Since then, the trend for repentant or redundant Tories to desert their old party – so comprehensively rejected by the voters – and flee to the rising Reform rebels has only accelerated. Recent Reform recruits include the former Conservative party chairman Jake Berry, former Tory Welsh secretary David Jones, and senior former Tory MP Adam Holloway.

Ex-Tory minister Dame Andrea Jenkyns is now Reform’s mayor of Greater Lincolnshire, and Reform’s latest MP, Sarah Pochin, who won the Runcorn by-election in May, is also a former Conservative councillor. The whole process was capped this week when another well-known female Tory politician, Nadine Dorries, joined her old colleague Ann Widdecombe in Reform.

North of the border, Reform have also been making inroads into the ranks of the Scottish Tories. Last month, Reform acquired their first MSP when Tory Graham Simpson and a number of Tory local councillors defected to Farage’s insurgents.
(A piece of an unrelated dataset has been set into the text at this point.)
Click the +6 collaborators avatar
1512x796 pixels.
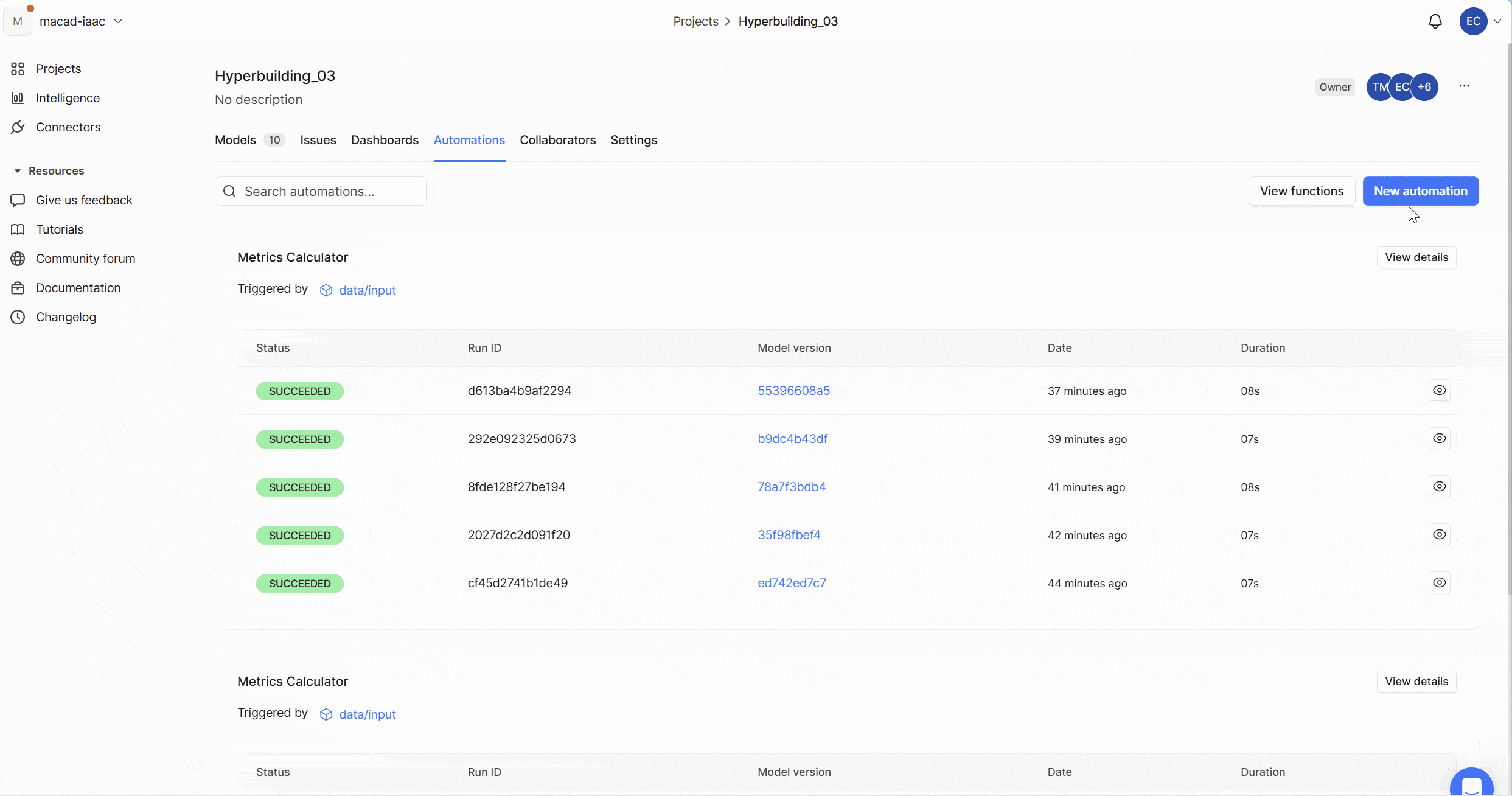pyautogui.click(x=1424, y=87)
So, is Nigel Farage’s vaunted ‘new’ party really just a retirement sunset home for old Tories? And if they notice this, will the masses of working-class people in the north and Midlands who used to support Labour and now form the bedrock of Reform’s voter base, and who have never voted Tory, desert Nigel and write Reform off as just a bunch of old Conservatives dressed in new clothes?

To counter this danger, and prove that they are more than another right-wing group who only care about the interests of the rich and the better-off, Reform surely need at least a few defectors from the other side of the political divide: from Labour.

If Reform is to become a genuinely new national force, uniting Britain in a supreme effort to restore our broken country and end decades of decay and decline, then they need to attract people of goodwill from all parts of the political spectrum: left, right and centre.

There are people in the Labour party such as the coiner of the ‘Blue Labour’ movement Lord Glasman, or the Brexiteer Manchester MP Graham Stringer, who represent traditional Labour values: patriotism, pride in Britain, and their local communities, and reject the metropolitan, ‘woke’ takeover of the party by well-heeled globalists residing in Islington.